(RECORDS SUPPLIED):
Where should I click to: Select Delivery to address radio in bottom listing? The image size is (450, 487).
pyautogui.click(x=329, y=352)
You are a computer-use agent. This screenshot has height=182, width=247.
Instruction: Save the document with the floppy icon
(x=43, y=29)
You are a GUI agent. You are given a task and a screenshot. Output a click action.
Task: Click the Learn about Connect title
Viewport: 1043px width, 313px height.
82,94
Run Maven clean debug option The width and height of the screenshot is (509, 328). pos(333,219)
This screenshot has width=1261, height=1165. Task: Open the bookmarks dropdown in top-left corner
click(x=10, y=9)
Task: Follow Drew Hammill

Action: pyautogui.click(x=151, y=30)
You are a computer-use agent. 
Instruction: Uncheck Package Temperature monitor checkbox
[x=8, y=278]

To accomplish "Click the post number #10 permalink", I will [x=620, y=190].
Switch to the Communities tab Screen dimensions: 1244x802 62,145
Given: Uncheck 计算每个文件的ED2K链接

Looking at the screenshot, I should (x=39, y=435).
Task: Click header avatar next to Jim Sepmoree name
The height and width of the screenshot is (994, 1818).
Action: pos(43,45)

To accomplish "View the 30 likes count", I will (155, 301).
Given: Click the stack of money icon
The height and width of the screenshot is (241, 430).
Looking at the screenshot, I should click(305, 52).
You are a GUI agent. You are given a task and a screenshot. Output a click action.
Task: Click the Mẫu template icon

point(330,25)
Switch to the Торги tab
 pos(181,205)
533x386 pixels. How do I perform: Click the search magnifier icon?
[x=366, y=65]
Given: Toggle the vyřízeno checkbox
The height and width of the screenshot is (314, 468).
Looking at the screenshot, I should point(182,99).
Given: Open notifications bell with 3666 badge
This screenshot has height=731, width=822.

(WORK INSTRUCTION): Could you say how many lines in the data above contain "computer"? Reply with the number alone.

(WORKED SOLUTION): 2